We had won the championship, we had won it all. We were the happiest set of boys alive in the state of Texas.

Today, as I lay back in my chair and gaze at my glove, I think of that day. I think of that, the sunflower seeds, the soda bottles, the white and brown stains on our clothes when we went home to take our baths, and I smile.

Today, me and my friends add more memories. I see Jorge Cantu’s double into left field that gave him the first RBI of his Ranger career to put us in the lead. I see Nelson Cruz, Julio Borbon, and Jeff Francoeur catching fly balls.
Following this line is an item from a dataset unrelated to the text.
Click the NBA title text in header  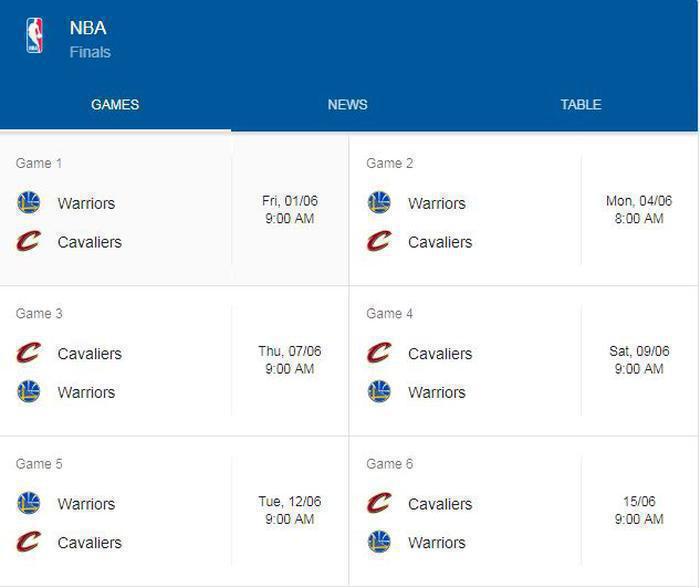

I see Ron Washington and Nolan Ryan, the men who kept this organization on course even though the Rangers were almost bankrupt.

I see a gigantic dogpile and everyone hugging. I’m wishing the guys were all here, so we can do the same.

I see Michael Young embracing every man on the field because he, Mr. Ranger, is finally going to the postseason after 1,502 games with the Rangers. The all-time hits leader for the Rangers is finally going to the postseason.

I see myself throwing my glove in the air along with the players as I watched that last out happen. I see Neftali Feliz getting his 38th save, a new rookie record for the MLB, as the Rangers clinch playoffs.

We’ve been waiting a decade, and while I’m still at home, and Jeff is at Texas Tech, Taylor is here, Zack and Scott are at Texas A&M, and Chris is at Texas; I know we are, in our hearts, in our tiny cleats and little caps.

And we are playing at Meadowcreek Park, and we are hoping the Rangers win this year.

The Texas Rangers beat the Oakland Athletics today, and they are going to the playoffs for the first time in 11 years!

Eleven years, guys. Was it worth the wait? I think it was.